The Federal Government of Somalia and the humanitarian community are deeply concerned about the worsening drought conditions in Somalia.
Most parts of the country are facing critical water shortages, with more than 50 districts with the moderate to severe drought conditions. The situation is particularly concerning as forecasts indicate a second consecutive season of below-average rainfall during April to June of the season. Current forecasts indicate little to no rainfall for most parts of Somalia through the third week of April. Over 116,000 Somalis have already been displaced by extreme water shortages since October 2020. With worsening drought conditions and limited response, high levels of population displacement are expected in the coming weeks and months.
“Compounding the effects of the various crises in this country, support to people in Somalia this year is needed now more than ever before.
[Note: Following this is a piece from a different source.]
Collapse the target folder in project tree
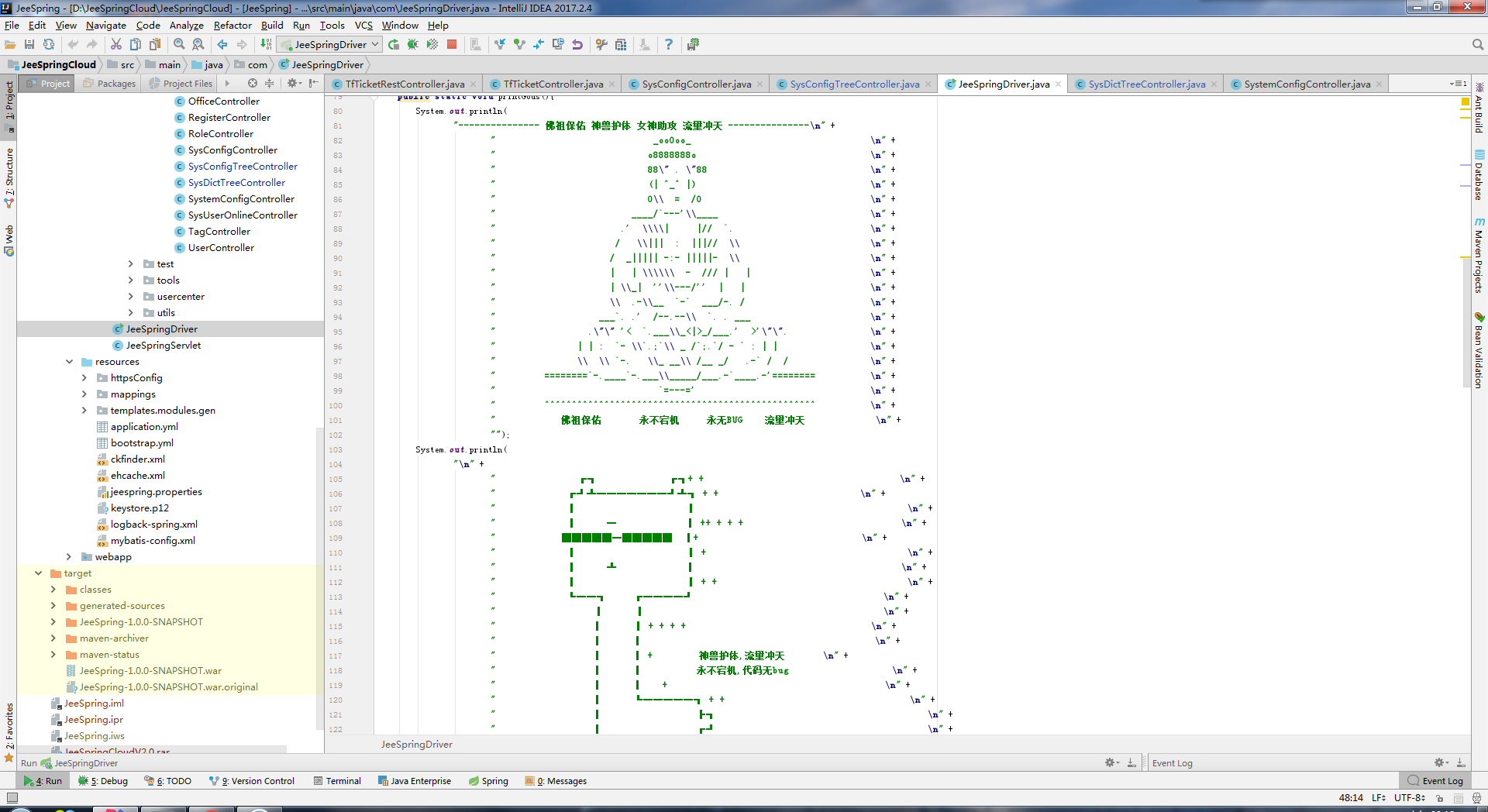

I am appealing to international friends to give generously and to give now to fund a rapid drought mitigation response,” said the Minister of Humanitarian Affairs and Disaster Management, H.E. Khadija Diriye. “We are facing widespread food insecurity, malnutrition, population displacement and disease. We need funding now to save lives, alleviate suffering and get assistance out before the situation becomes a complete catastrophe.”
The drought conditions add an additional layer of complexity to already unprecedented needs, driving communities to use unsafe coping mechanisms, at a time when communities are already struggling with the impact of COVID-19, continued desert locust infestation, armed conflict, political instability and widespread food insecurity. The cumulative impact is dire, with the cost of water skyrocketed by 54% in some areas, further exacerbating the vulnerability of women and children who now must walk further distances to collect water.
“I am deeply concerned that we are facing increasing needs with diminishing resources. We can mitigate the impact of drought, but urgent and immediate action is needed now as experience has taught us from the response to the 2016/17 severe drought,” said the Humanitarian Coordinator, Adam Abdelmoula. “The Humanitarian Response Plan (HRP) is currently only 4.1 per cent funded. While humanitarians do everything possible to address the impact of drought, immediate funding to the HRP and sustainable resilience building solutions are needed to manage the cyclical climatic vulnerabilities in the longer term.”